### Daftar Tugas
A. Sebutkan semua lembaga, termasuk media, yang namanya muncul dalam berita tentang gugatan wali murid di bawah ini.
B. Ringkas berita tentang gugatan wali murid di bawah ini dalam dua kalimat.
C. Teruskan berita tentang gugatan wali murid di bawah ini, mulai setelah kalimat terakhirnya.

### Kutipan Pilihan
- - - -
Wali Murid Menggugat karena Anaknya Tak Naik Kelas, Ini Kata Disdik DKI

Wali Murid Menggugat karena Anaknya Tak Naik Kelas, Ini Kata Disdik DKI
Pelaksana Tugas Kepala Dinas Pendidikan (Disdik) DKI Jakarta Syaefuloh Hidayat. (Suara.com/Fakhri).
Suara.com - Seorang wali murid bernama Yustina melayangkan gugatan perdata ke Pengadilan Negeri Jakarta Selatan karena anaknya tidak naik kelas. Salah satu tergugat adalah Dinas Pendidikan DKI Jakarta.
Terkait itu, Dinas Pendidikan (Disdik) DKI Jakarta mengaku sudah melakukan mediasi.
- - - -
[Butir data]
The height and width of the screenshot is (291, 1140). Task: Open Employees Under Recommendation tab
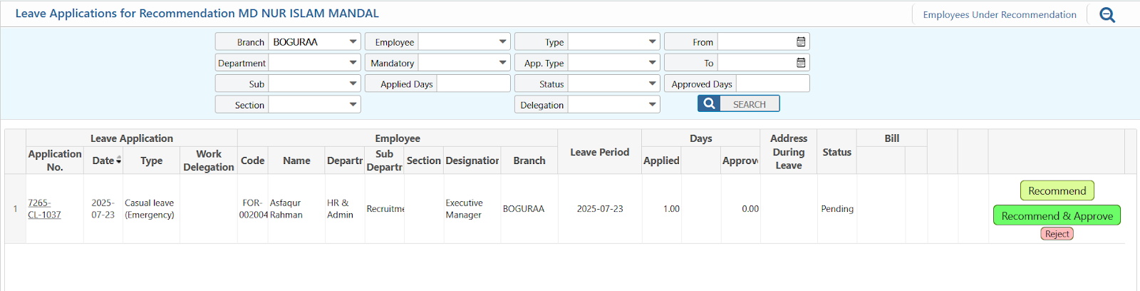[x=999, y=15]
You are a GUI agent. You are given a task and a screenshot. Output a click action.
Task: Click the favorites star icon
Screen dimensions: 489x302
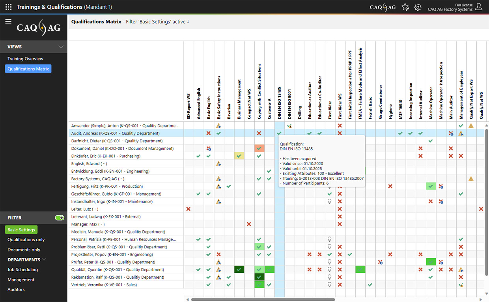pyautogui.click(x=405, y=7)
- - - -
### Jawaban Latihan
A. Dinas Pendidikan (Disdik) DKI Jakarta, Pengadilan Negeri Jakarta Selatan, Suara.com

B. Seorang wali murid bernama Yustina mengajukan gugatan perdata ke Pengadilan Negeri Jakarta Selatan karena anaknya tidak naik kelas, dengan Dinas Pendidikan DKI Jakarta sebagai salah satu tergugat. Terkait gugatan itu, Disdik DKI Jakarta mengaku sudah melakukan mediasi.

C.
Pelaksana Tugas (Plt) Kepala Disdik DKI, Syaefuloh Hidayat mengatakan mediasi perlu dilakukan antara kedua belah pihak.
"Intinya kita sudah melakukan mediasi antara kedua belah pihak," ujar Syaefuloh di Balai Kota, Jakarta Pusat, Rabu (30/10/2019).
Syaefuloh enggan menjelaskan lebih lanjut soal kasus tersebut. Ia juga tidak mau mengatakan kapan mediasi dilakukan dan menyebut mediasi itu sedang berproses.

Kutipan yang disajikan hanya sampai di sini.